Document >>

↓↓↓

I have calibrated all of my probes and thermometers to make sure they read the same. (they do)

I have the temp probe in a 1/2 T fitting in my sparge arm and I have a thermometer through the side of the MLT.

When I'm brewing the thermometer always reads a good 10 degrees colder than the probe does. Ex: Probe 150ded thermometer 140deg.

Does anyone else run into this? And which one should I trust. I've been going mby the probe reading for fear of over shooting my mash temp.
 
My eHERMS setup sounds similar to yours in terms of where you're monitoring mash temp. I have a thermometer in the Mash Tun like you do and my PID probe is at the output of the HERMS coil, just a small distance before where you have yours. During my mash, the temperature differential between those two points is 1-2 degrees F on my system. Everyone's temp loss will be a little different, but 10 degrees is an awful lot.

↑↑↑

What the exercise asks >> Extend the forum discussion about mismatched mash temperature readings, picking up right after its final sentence.

Given information >>
↓↓↓

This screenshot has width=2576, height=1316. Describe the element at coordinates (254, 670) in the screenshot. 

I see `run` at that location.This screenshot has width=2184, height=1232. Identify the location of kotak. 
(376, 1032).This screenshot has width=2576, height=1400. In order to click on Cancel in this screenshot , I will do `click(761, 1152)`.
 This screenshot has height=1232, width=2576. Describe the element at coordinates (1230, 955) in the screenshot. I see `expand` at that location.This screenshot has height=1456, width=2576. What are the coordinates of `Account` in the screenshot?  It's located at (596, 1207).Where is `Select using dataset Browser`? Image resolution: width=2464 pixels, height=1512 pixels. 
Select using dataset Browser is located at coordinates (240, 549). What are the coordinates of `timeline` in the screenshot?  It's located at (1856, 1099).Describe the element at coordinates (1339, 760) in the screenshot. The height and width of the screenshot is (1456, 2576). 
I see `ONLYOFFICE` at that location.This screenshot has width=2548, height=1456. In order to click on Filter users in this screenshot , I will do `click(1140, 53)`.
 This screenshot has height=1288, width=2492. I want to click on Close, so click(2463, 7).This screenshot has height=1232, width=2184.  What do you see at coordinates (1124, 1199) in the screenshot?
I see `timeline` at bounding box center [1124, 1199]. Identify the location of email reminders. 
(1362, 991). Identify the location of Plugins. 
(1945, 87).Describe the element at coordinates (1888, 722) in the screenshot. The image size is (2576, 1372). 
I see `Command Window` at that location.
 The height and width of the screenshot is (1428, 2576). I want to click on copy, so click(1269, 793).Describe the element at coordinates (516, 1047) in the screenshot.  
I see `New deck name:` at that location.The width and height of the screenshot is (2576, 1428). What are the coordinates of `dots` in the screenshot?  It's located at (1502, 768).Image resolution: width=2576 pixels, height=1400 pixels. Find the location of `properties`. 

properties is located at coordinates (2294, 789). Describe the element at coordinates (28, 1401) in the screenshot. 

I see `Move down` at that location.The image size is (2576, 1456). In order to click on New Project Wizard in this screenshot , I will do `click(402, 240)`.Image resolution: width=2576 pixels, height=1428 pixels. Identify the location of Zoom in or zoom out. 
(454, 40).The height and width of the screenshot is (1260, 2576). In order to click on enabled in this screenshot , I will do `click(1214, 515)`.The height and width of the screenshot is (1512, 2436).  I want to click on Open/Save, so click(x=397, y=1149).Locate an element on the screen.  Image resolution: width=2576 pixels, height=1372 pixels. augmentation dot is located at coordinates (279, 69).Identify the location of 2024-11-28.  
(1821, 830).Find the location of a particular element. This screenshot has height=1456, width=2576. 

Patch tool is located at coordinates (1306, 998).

↑↑↑

Reply to the exercise >>
But if I'm shooting for a mash temp of 152, I'm looking the the thermometer in the mash tun to have that reading, while the probe at the HERMS exit would read 153-154.

How did you calibrate your thermometers and probes? Do you have one thermometer that you trust that you calibrate everything off of? Did you calibrate them in the specific range of mash temps? Or did you calibrate it closer to room temp or boiling? Sometimes thermometers can be accurate in a certain range, but not in others.

Are you constantly recirculating through the HERMS coil? If so, how fast is your flow? You definitely have to find the right balance there. Fast enough that you're recirculating the entire volume of the mash tun often enough to hold temperature, but not so fast that you're compressing the grain bed or not getting an efficient/consistent temperature transfer from the HERMS tank.

Hope I can help. My system is pretty darn consistent in that the mash temp stabilizes at 2 degrees F lower than I set my PID controller for.

If you have any questions about how I have mine set up, let me know.

Good Luck!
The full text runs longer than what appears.